New life for the Voting Rights Act?

It’s been less than a month since five men on the Supreme Court of the United States overturned the essential part of the Voting Rights Act that determines which districts and states in the country are required to have clearance from the Department of Justice, before changing any laws and practices that could have an effect on a person’s vote, and their right to equal representation.

In the wake of that decision, before the ink was even dry, Texas Attorney General, Greg Abbott, declared that his state was moving ahead to implement a voter ID law that had been held up by the DoJ during the pre-clearance process. Several other states, including North Carolina, moved to follow the Lone Star State’s lead.

But today, U.S. Attorney General Eric Holder announced that he was pursuing a lawsuit against Texas, based on the remaining sections of the VRA, that allow a state or district to be listed as needing pre-clearance, not because of the Section 4 formula which SCOTUS struck, but because it continues to show a pattern of discrimination. In this case, DoJ says, it is over the state’s redistricting map, drawn up after the 2010 Census.

Texas 2011 Redistricting mapThe 2011 map, which reflected an increase in Texas’ population over the previous decade, added four congressional seats to the state – two Latino and two Anglo. The problem is, the population growth in the state is directly attributable to an increase in minority communities.

As a result, a Washington, DC, federal court blocked the redistricting plan, under Section 5 of the VRA, before the SCOTUS ruling. Meanwhile, back in Texas, several Latino advocacy groups sued the state in U.S. District Court, alleging discrimination in the redistricting map. It is that lawsuit that DoJ is joining, under Section 2 of the VRA. As a plaintiff, the government is requesting that the San Antonio court, where the suit was brought, rule that the map demonstrates a continuing pattern of discrimination, under Section 3 of the VRA.

According to the Justice Department brief, in the case, “the basic fact that Texas had failed to create any new House districts in which minority voters would have the ability to elect their preferred candidates of choice, despite dramatic growth in the State’s Hispanic population in the decade preceding redistricting,” is indicative of a continuing problem with discrimination.

If the court rules in DoJ’s favor, Texas will go back on the pre-clearance list for another ten years, and that will place their new voter ID law under federal scrutiny.
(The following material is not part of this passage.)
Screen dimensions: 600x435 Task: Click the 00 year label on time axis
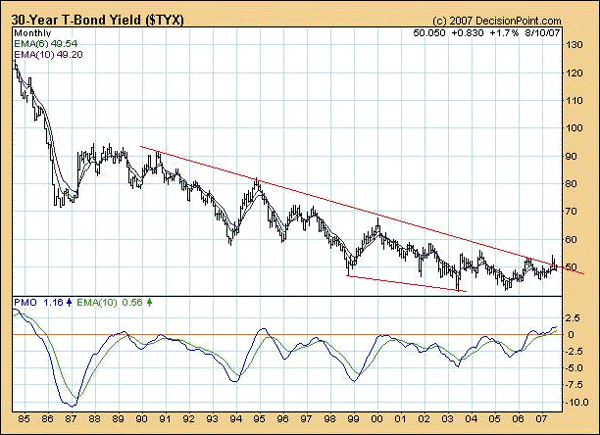[x=377, y=419]
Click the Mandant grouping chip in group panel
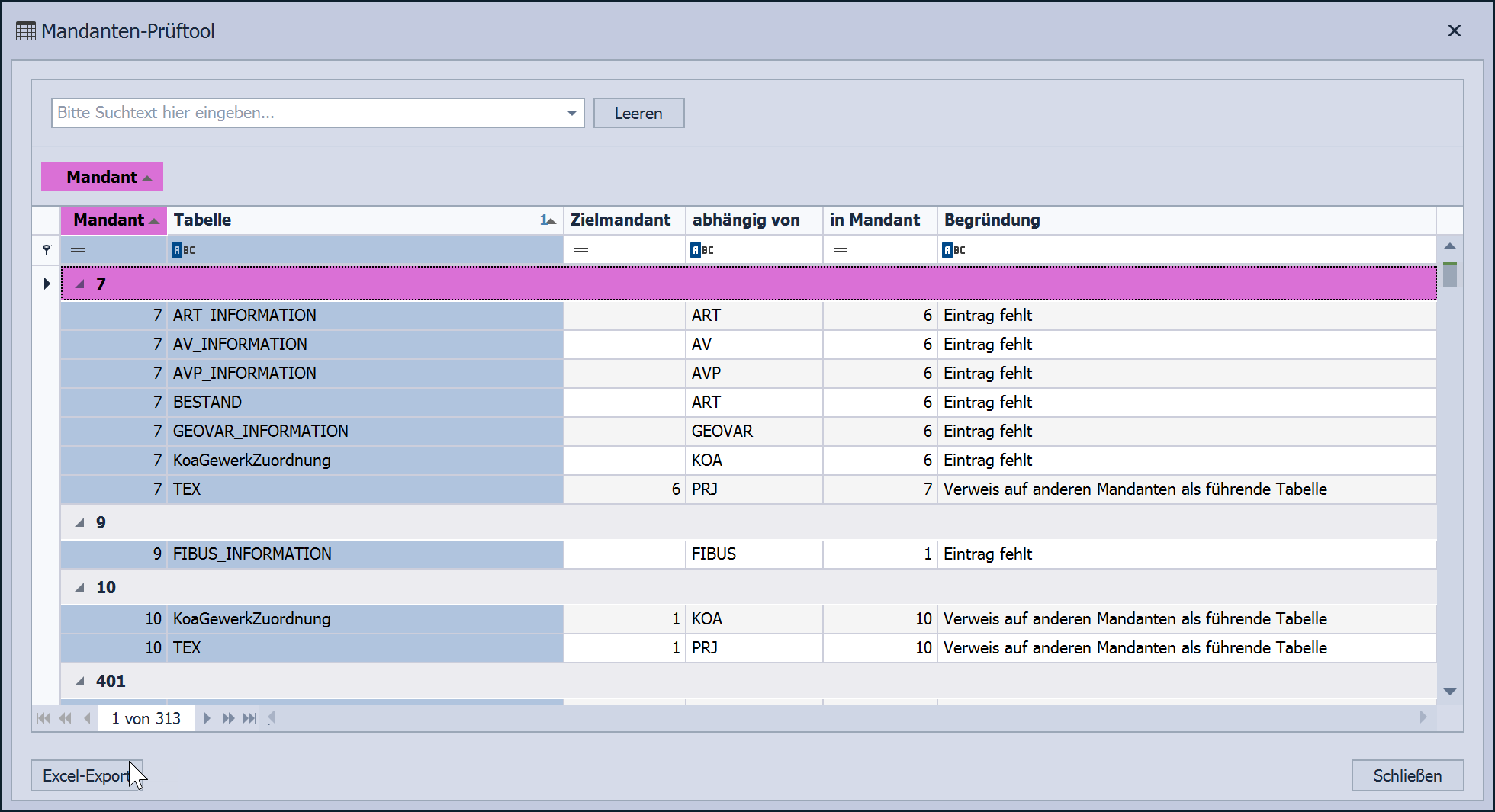Screen dimensions: 1495x812 (x=102, y=177)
Abbott, who is running for governor, to replace Rick Perry, next year, voiced his displeasure in a Tweet, ahead of Holder’s announcement: “I’ll fight #Obama’s effort to control our elections & I’ll fight against cheating at [the] ballot box.”

For his part, although Holder’s department is taking this action, he sees this only as the best available solution, but not the ideal one. Congress, he insisted, must still act. As he told the National Urban League, Thursday, when he announced DoJ’s course, “[I]t’s incumbent upon Congressional leaders from both parties to guarantee that every eligible American will always have equal access to the polls; to ensure that we will never turn our back on the hard-won progress of the last hundred years; and to consider new solutions that are equal to the challenges of the 21st century.”
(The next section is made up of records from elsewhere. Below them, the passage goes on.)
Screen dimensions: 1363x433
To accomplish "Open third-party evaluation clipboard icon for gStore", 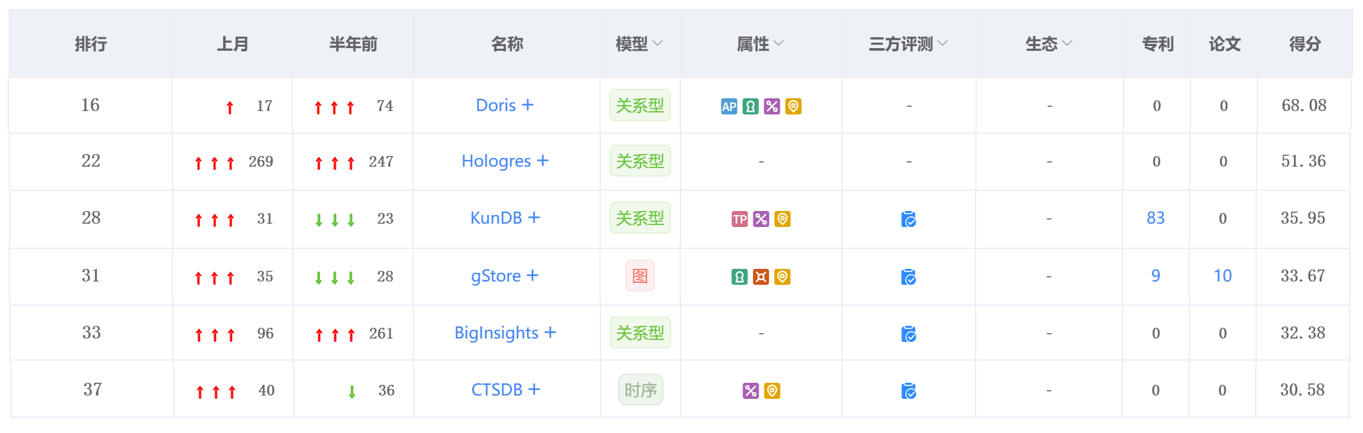I will click(908, 277).
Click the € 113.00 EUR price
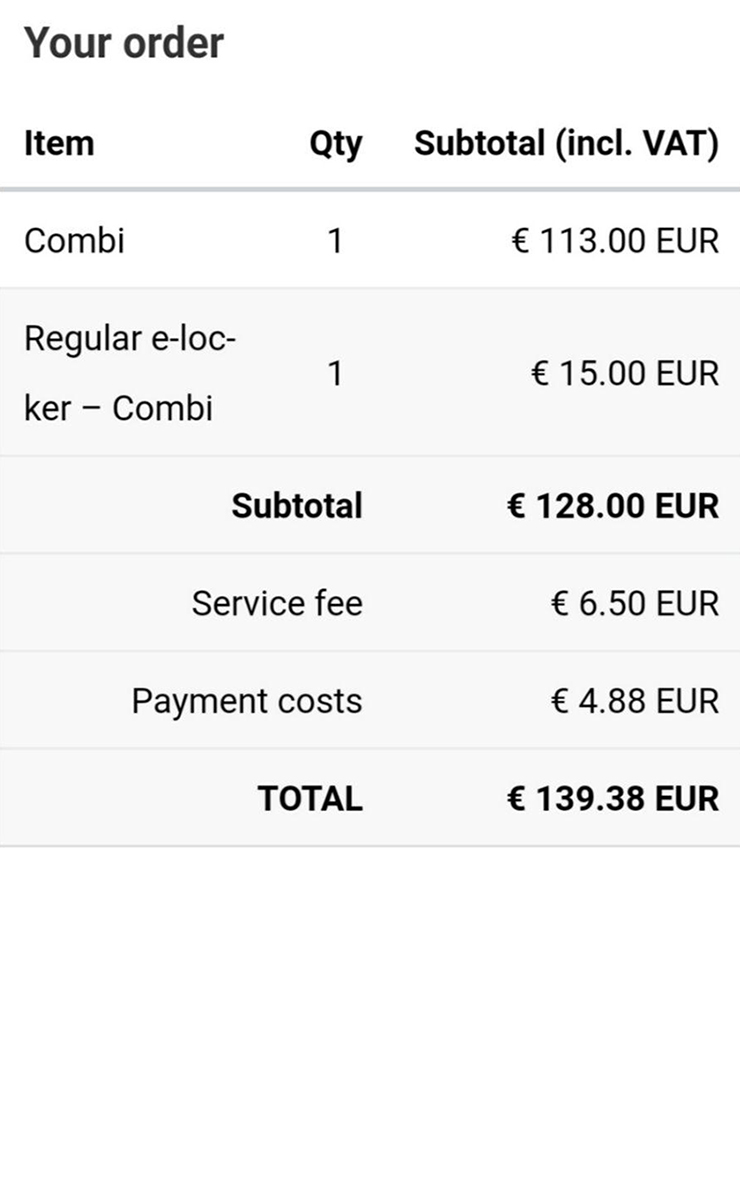The width and height of the screenshot is (740, 1190). point(615,241)
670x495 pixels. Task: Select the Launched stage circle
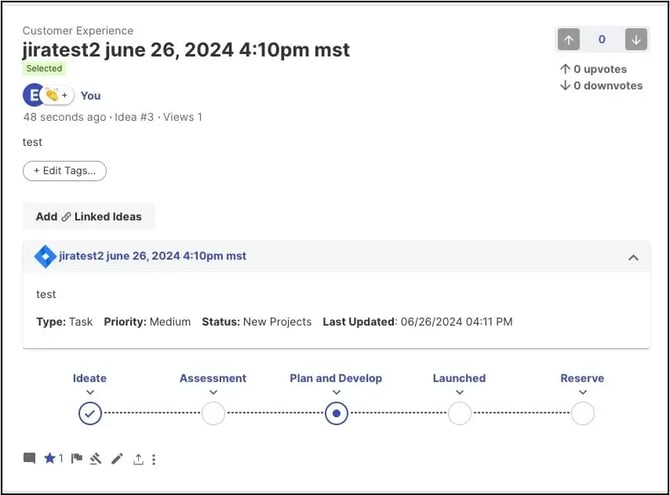459,413
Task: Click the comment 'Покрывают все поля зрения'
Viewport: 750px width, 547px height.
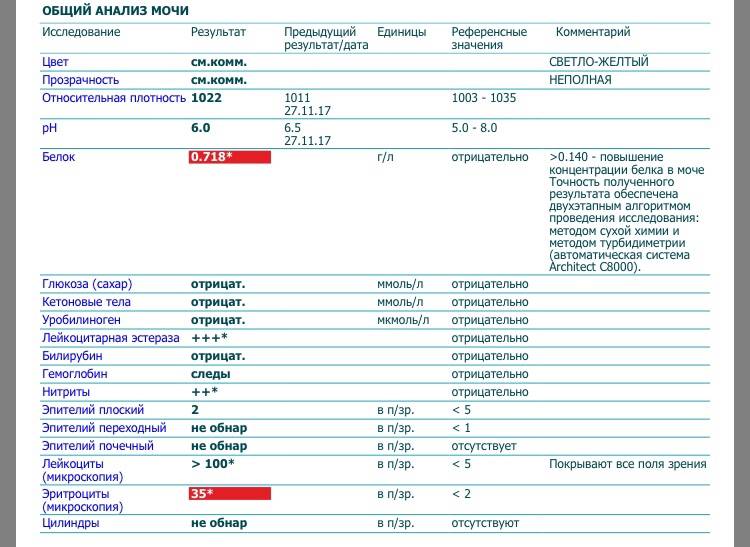Action: tap(627, 464)
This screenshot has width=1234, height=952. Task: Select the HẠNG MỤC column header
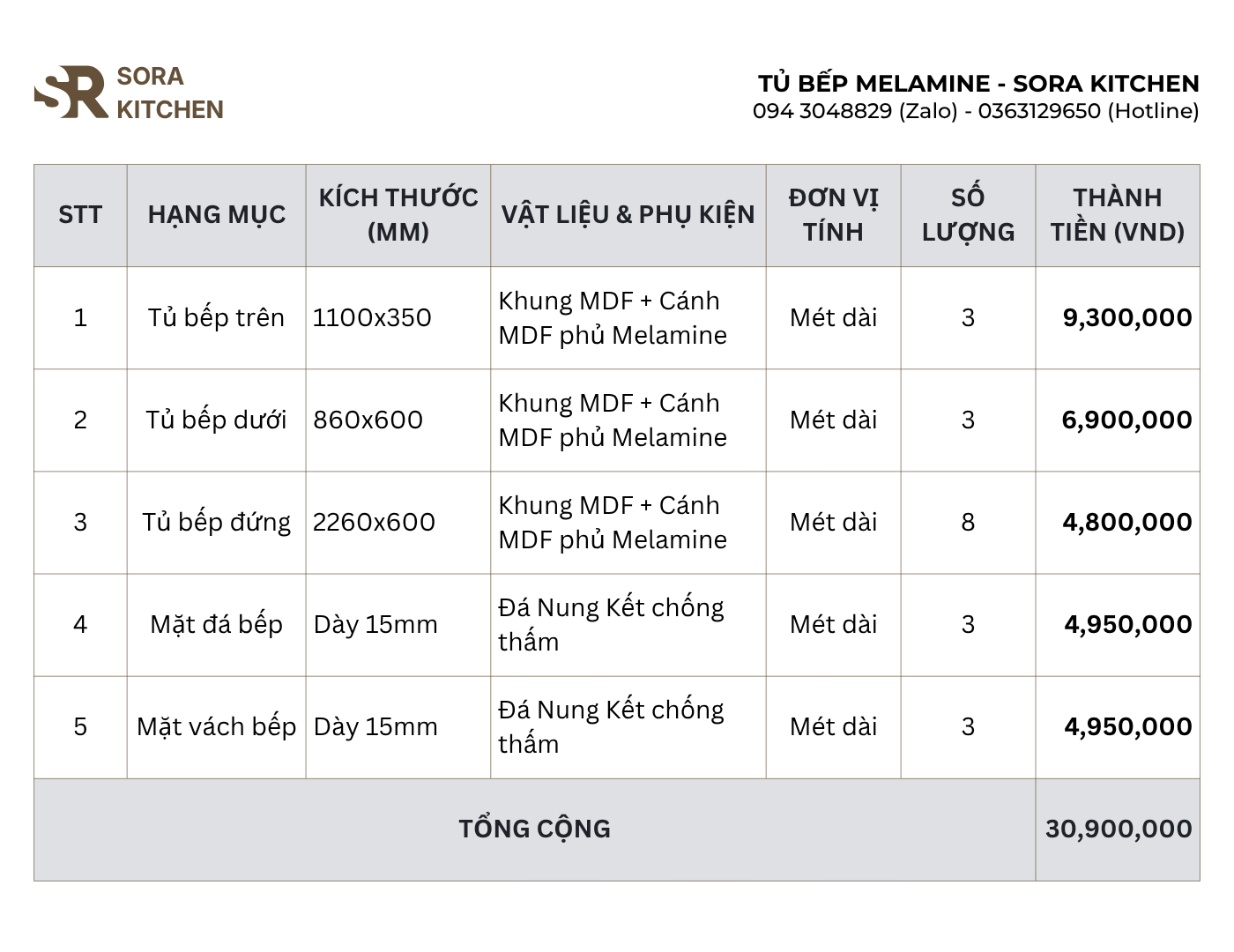217,215
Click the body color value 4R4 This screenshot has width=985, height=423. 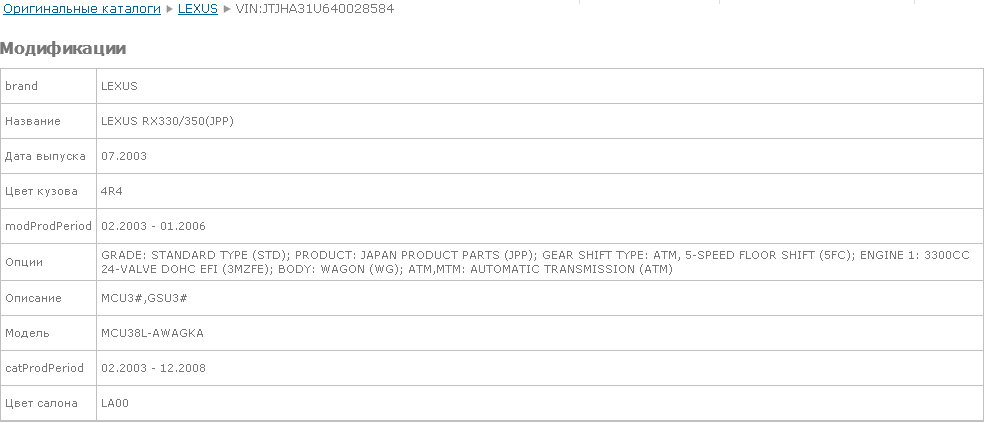[x=112, y=191]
3 thoughts on “New life for the Voting Rights Act?

  1. The plaintiff in the SCOTUS decision was Shelby County, Alabama. SCOTUS only invalidated Section 4, the formula for determining preclearance, but left the rest of the VRA intact. Under Section 2, anyone, including DoJ, can sue if they think a voting process is discriminatory. This is not an “end run.” It is using the part of the law that is valid. Congress has already begun discussions on a revision to Section 4 that would provide a formula for requiring preclearance that the Court would, hopefully, accept.
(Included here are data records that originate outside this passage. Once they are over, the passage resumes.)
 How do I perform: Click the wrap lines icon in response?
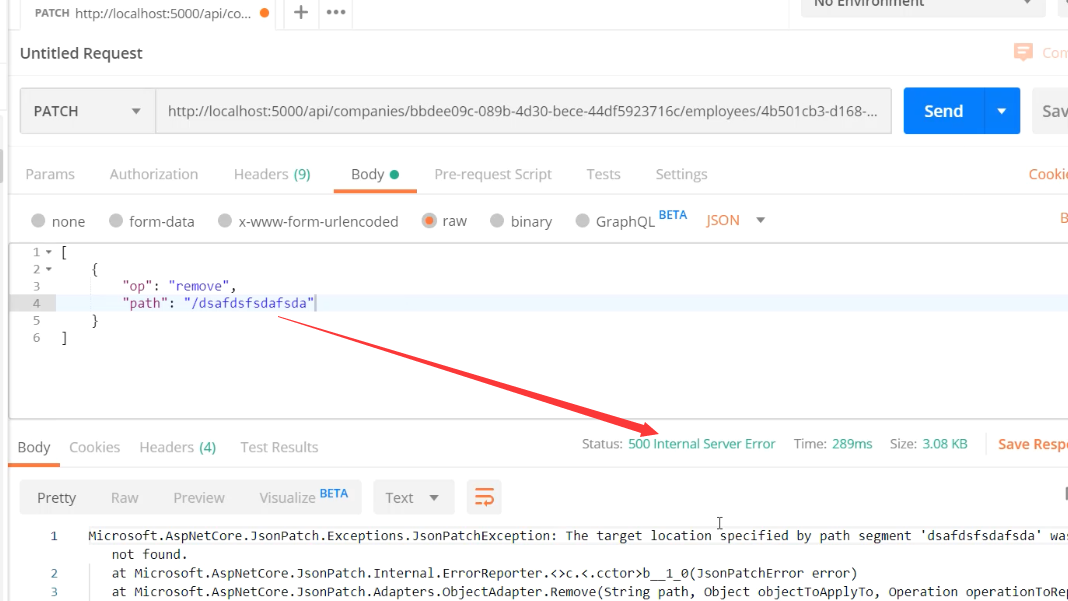point(484,497)
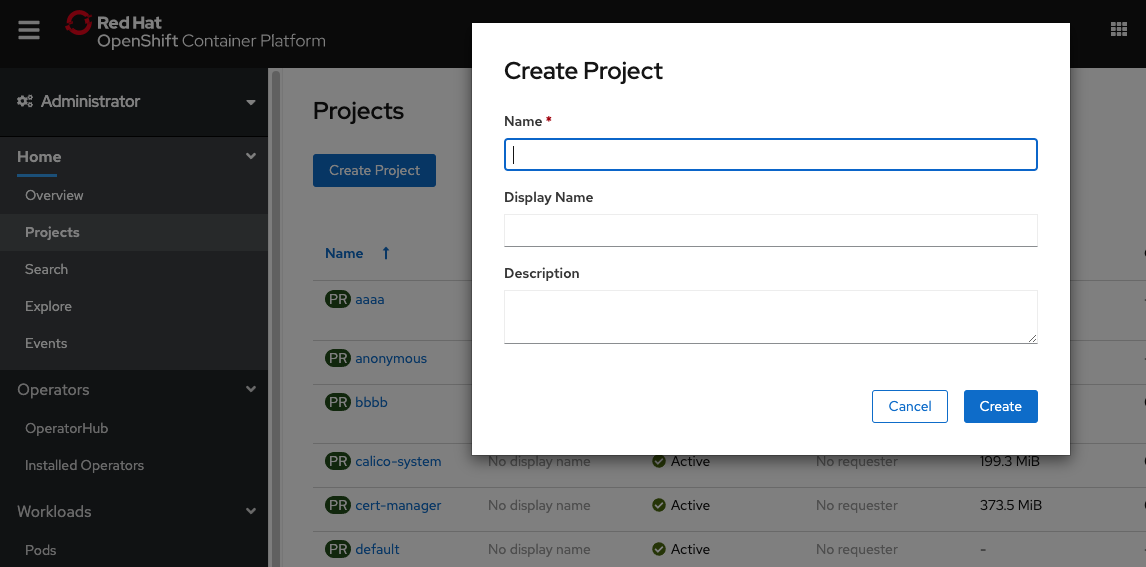
Task: Open the Administrator perspective dropdown
Action: pyautogui.click(x=137, y=102)
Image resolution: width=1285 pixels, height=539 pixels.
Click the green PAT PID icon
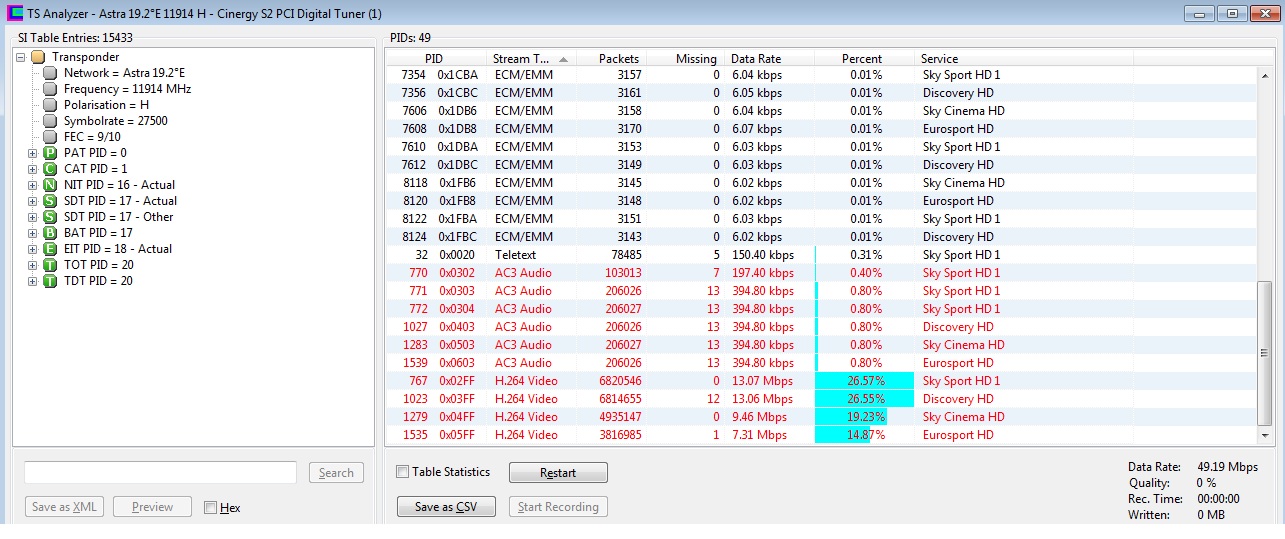point(50,153)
    1. I agree PG. My use of the term end run was meant to address Holders’ use of an unrelated lawsuit to continue an unnecessary practice of pre clearance. Texas, like Alabama and Georgia have been dealing with pre clearance provisions for decades for sins of the past. More importantly, Texas and other Southern states have been living side by side with minorities since reconstruction. If Holder was sincere in his efforts, he would look at states were blatant bias in voting practices take place like Illinois and Pennsylvania


  2. PG, your failed to mention that Texas was the victor in the SCOTUS decision and that Texas has every right to move forward with their decision to require changes in its voter ID requirements. Eric Holder should be presented as using a backdoor approach to show his supporters in the Democratic Party that he is still trying to use the power of the Federal government to override injustice. Unfortunately, no injustice or law breaking or discrimination of any kind is taking place. The AG does not care one bit about the misrepresentation or gerrymandering in Texas. They are merely latching on to any ongoing legal case to undermine the decision by the SCOTUS that they disagree with. Much like the Zimmerman case.